Enquanto isso, órgãos essenciais nestas situações, como a Secretaria de Conservação, não possuem pessoal suficiente para prevenir ou atender as ocorrências. Pois a prefeitura não tem funcionários próprios, já que os serviços são terceirizados para seis empresas privadas. Pasmem, os trabalhadores terceirizados somente são mobilizados no momento das ocorrências. O que provoca atrasos ou mesmo impossibilidade de atendimento.

A difícil volta para casa
Chuva forte. Ruas alagadas. Vias interditadas. Trânsito totalmente parado.

O temporal provocou desde bloqueios parciais de vias importantes da cidade, por causa de alagamentos, até deslizamentos de terra, e que resultaram em vítimas fatais.

O retorno para casa na noite de segunda-feira (8) foi complicado para os trabalhadores cariocas. Teve gente que mesmo saindo do trabalho entre 17 e 18 horas, somente conseguiu chegar em sua residência por volta de meia-noite. Após seis longas e angustiantes horas de uma verdadeira epopéia.
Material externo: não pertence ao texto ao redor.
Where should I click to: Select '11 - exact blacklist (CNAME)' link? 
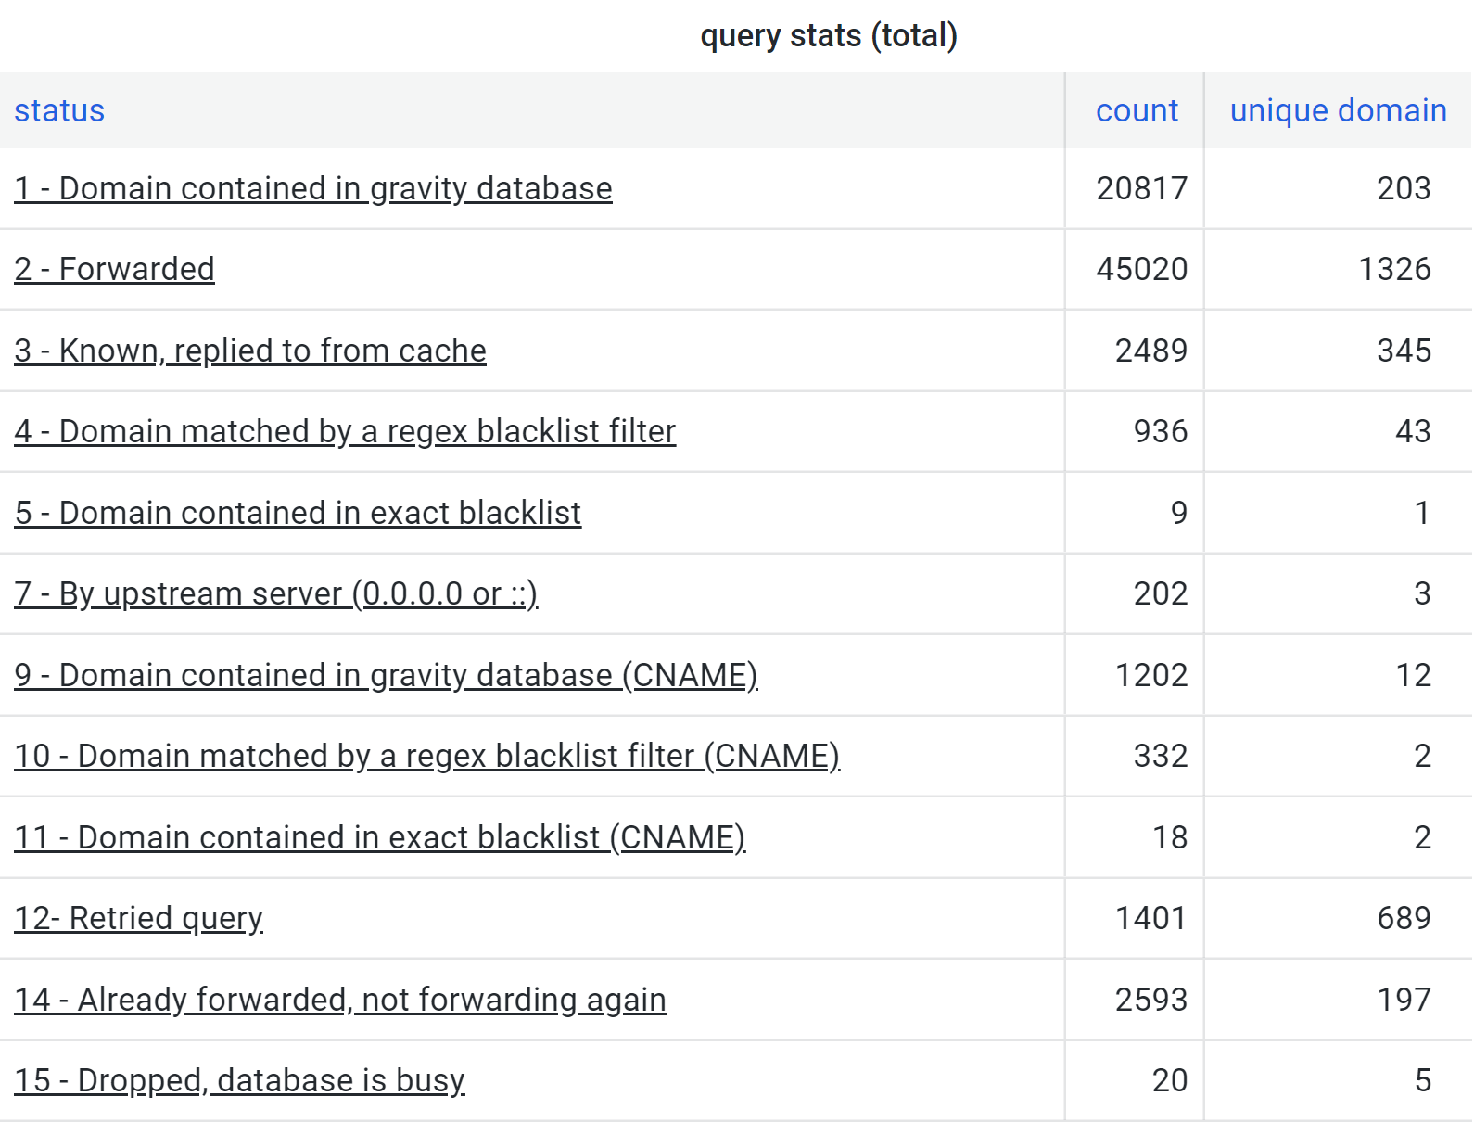(379, 837)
Para não enfrentar a água pela cintura ou perigosas enxurradas, as pessoas buscaram se refugiar em locais seguros, como lojas, bares e estações de Metrô e BRT. Sem saber quanto tempo teriam de esperar ou o que fazer para chegar em casa, somente contando com a ajuda e solidariedade de desconhecidos que como eles sofriam a mesma situação.

Motoqueiros e pedestres auxiliando pessoas que estavam ilhadas dentro de ônibus ou em cima de carros; lojistas, donos e atendentes de bares abrindo seu comércio para que gente se refugiasse ali, trabalhadores comuns emprestando seu celular para que outros fizessem ligações para familiares etc.
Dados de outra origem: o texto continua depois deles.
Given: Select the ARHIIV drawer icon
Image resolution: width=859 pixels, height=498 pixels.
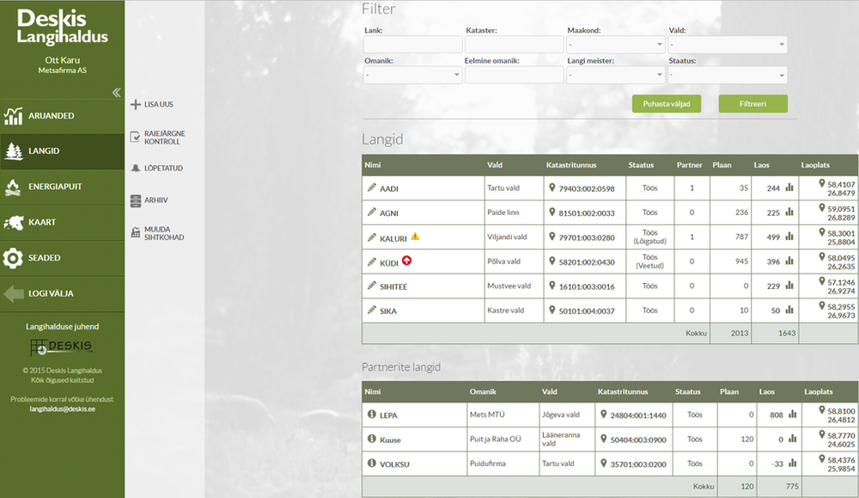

Se não podem contar com os agentes públicos, os trabalhadores do Rio de Janeiro já sabem que só podem contar com a solidariedade comum entre eles. Pois, se depender de seus governantes, suas vidas, as de seus familiares, vizinhos e colegas de trabalho estarão em risco.

A previsão é de que a chuva perca força. Mas não há nenhuma garantia de que não volte a chover forte ao longo da semana. Felizmente nesta terça-feira (9) Metrô, trens e BRT funcionavam dentro da normalidade e o trânsito fluía apesar dos transtornos, e a maioria conseguiu chegar em seu lar sem maiores problemas.

Impeachment ou renúncia
Além de não ter vontade política para resolver esta situação, Crivella tenta “dividir” a responsabilidade com outros. Por exemplo, reclama da falta de recursos e apoio através do pacto federativo para viabilizar projetos que possam amenizar os problemas causados pelas fortes chuvas.

Também culpou a Companhia de Estado de Água e Esgoto (Cedae) de jogar dejetos e assim provocar alagamentos no sistema pluvial da cidade (com certeza defende a privatização da empresa).

A Cedae respondeu que o prefeito mente ao afirmar tal coisa já que, de acordo com a companhia, as redes de abastecimento de água e de coleta de esgoto da Cedae não têm nenhuma relação com o sistema de drenagem de águas das chuvas, que são de competência exclusiva do município.

Já o governador Wilson Witzel (PSL), como fez na ocasião da tragédia de fevereiro, prefere se omitir a assumir as responsabilidades do governo estadual.

Por isso o PSTU propõe um programa emergencial:

– Executar já um plano de obras públicas para prevenir novos deslizamentos, limpeza e canalização de rios e córregos e obras de escoamentos das chuvas.

– Construir moradias populares com investimento maciço em saneamento básico em quantidade suficiente para combater o déficit habitacional e a especulação imobiliária, garantindo moradias dignas, seguras e gratuitas para os trabalhadores.

– Abrir os hotéis das regiões em que haja desabrigados para acolhê-los enquanto não tiverem uma moradia segura.

– Repudiar a criminalização da pobreza. Os moradores das áreas de risco não são os responsáveis pelos deslizamentos e nem moram em despenhadeiros porque gostam. Com um salário mínimo de fome, é impossível morar em local digno e seguro.

– Que os políticos responsáveis pela aplicação das verbas na prevenção de acidentes naturais, coletas de lixo e saneamento básico que não o fizeram devem ser responsabilizados pela tragédia e presos.